Teenager with Autism and OCD
Hi everyone,
I am looking for shared experiences, advice, and tips because I am wondering how to best help my son. He is a teenager, was diagnosed with Autism and ADHD early on, and developed OCD around the age of 12. It can be difficult to distinguish autism from OCD.
My son benefits from SSRIs. Without these, he can engage in hours of ritualistic behaviors and become very distressed by this. On an SSRI, the OCD is much more manageable. The problem is that he does habituate frequently and then we have to up the dose or switch.

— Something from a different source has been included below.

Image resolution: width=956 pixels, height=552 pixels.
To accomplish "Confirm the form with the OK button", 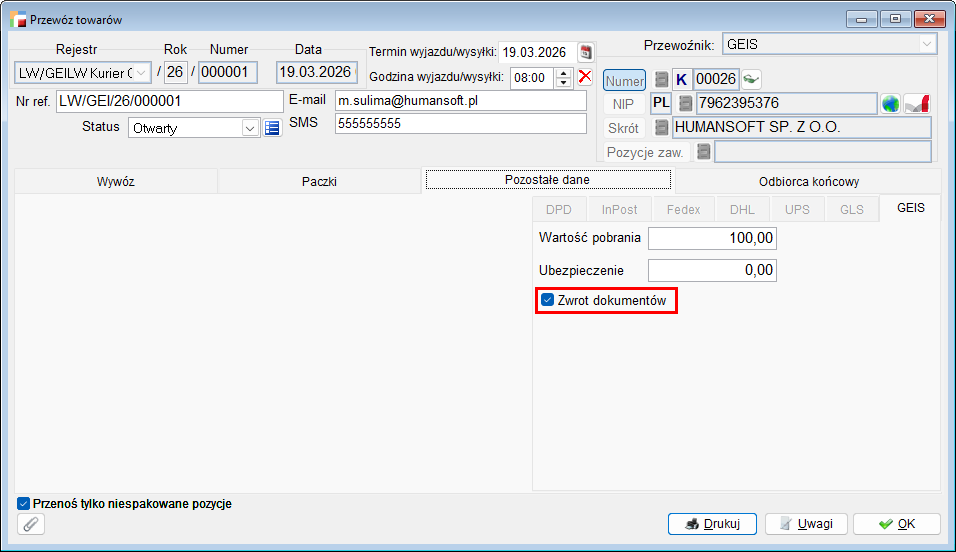I will tap(896, 524).
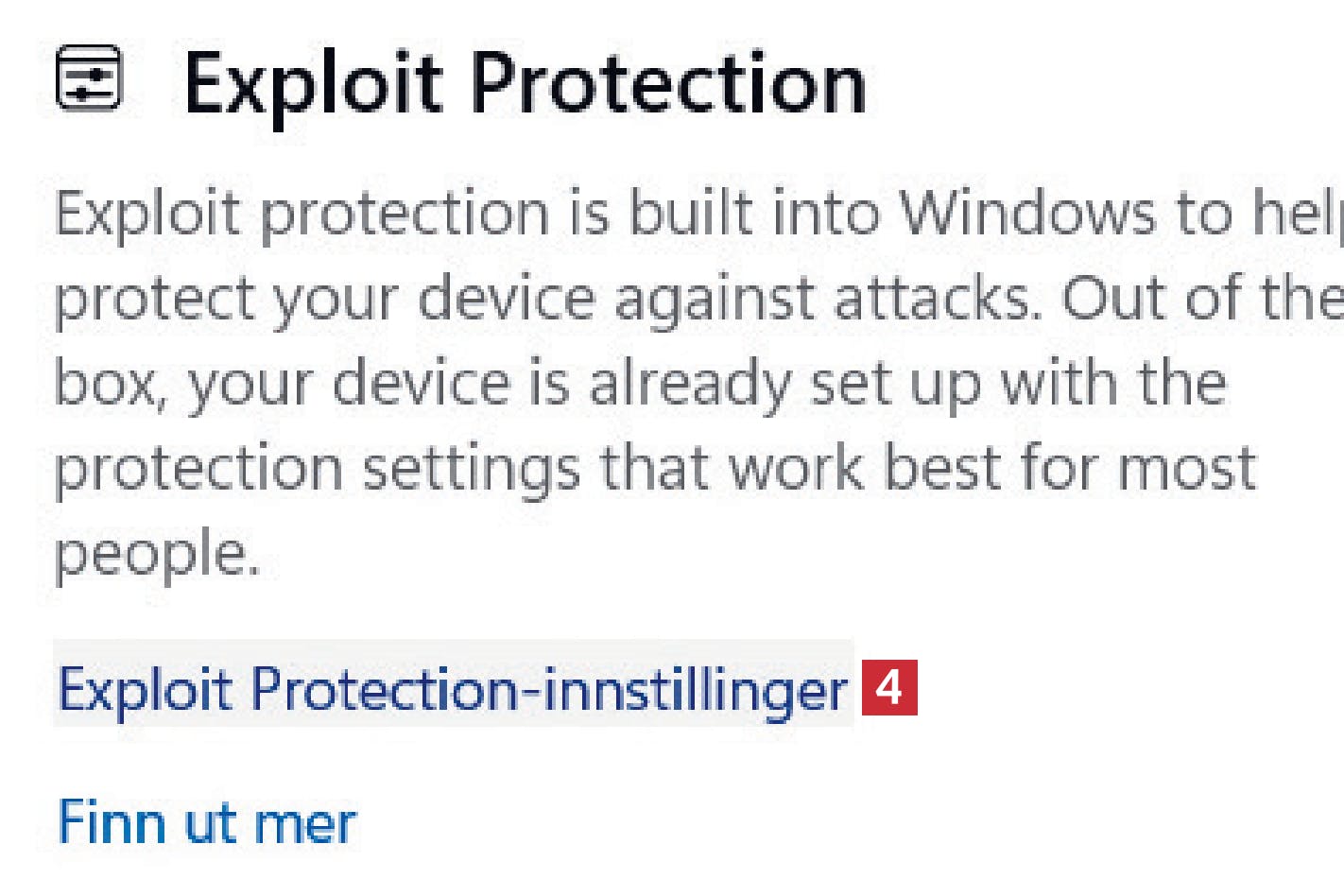Click the word "people." ending the description
The image size is (1344, 896).
tap(156, 555)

Also, even with the SSRI, he still has all these 'rules' about what he can and cannot do, and I wish better for him. His psychiatrist has brought up adding a low dose of an antipsychotic. I am on the fence about this due to the side effects. My son also receives weekly therapy, but his insight is limited, which makes it a slow-moving process. At his specialized private school, he is provided with support and accommodations where needed, but still struggling.
I am ALWAYS wondering if I'm doing enough to help him and if we're seeing the right providers because the OCD seems so impairing.
Does anybody recognize this? I welcome any input, feedback, and advice you may have. Thank you for reading thus far.
There are some actions people take to give them a sense of control. OCD, self harm, even eating disorders such as anorexia can be pursued in an attempt to alleviate anxiety by generating a compensating feeling of control.
It might be helpful to help your son navigate these waters intentionally such as analyzing the effectiveness of various routines to provide relief. Slowly you might also guide him into recognizing sources of anxiety that might be controlled more directly. If he can se pathways to take more direct control, he may lessen in his need to fabricate indirect control.
Timpf, thank you for your reply. It is along the lines of what my son's therapists have been telling me as well. He experiences an underlying feeling of discomfort and utilizes these rules/rituals/compulsions to find relief. According to them, there is not a clearly identifiable source behind his anxiety. Instead, it's this general sense of discomfort/uneasiness that he seeks to reduce. Based on what I'm seeing, I think I agree. The work in therapy (and at home) revolves around using other strategies to ease his discomfort and recognizing when he feels anxious. It's proving difficult to find a strategy as powerful as his 'rituals.' At home, I work on not accommodating his OCD and anxiety. It's a very slow-moving process.
There may also be a nutritional element to consider. If one considers that most of our food is grown on fields that have had most of the micronutrients and minerals depleted years ago and only replace with nitrogen and phosphorous, it would be a good idea to supplement with vitamins with minerals generally.
OCD has been studied with regard to a supplement called Inositol, This was originally called vitamin B8. However, since a vitamin has to be something not made in the body, it was dropped as a vitamin. However, Inositol was made by bacteria in the gut and while technically made "in the body" was not made by the body. You might want to investigate gut health such as probiotics.
There have been NIH studies regarding the efficacy of Inositol supplementation that show an 18 gram daily dose to be effective in helping reduce OCD symptoms. However, I would urge caution in regard to any supplement that required over half an ounce on a daily basis. You may wish to research not only Inositol, but other nutritional supplements.
From a behavior perspective it can be useful to help your son see the management of his condition as something he can control rather than accepting what you are doing for him. If his OCD is giving him the feeling of control, it can lock him into using this as his "go to" management strategy. If he can adopt a strategy that sees OCD as a temporary management coping mechanism, it might help him broaden his perspective to experiment with other or additional coping techniques. It might be possible to ad intense physical activity, such as tennis, as a coping mechanism.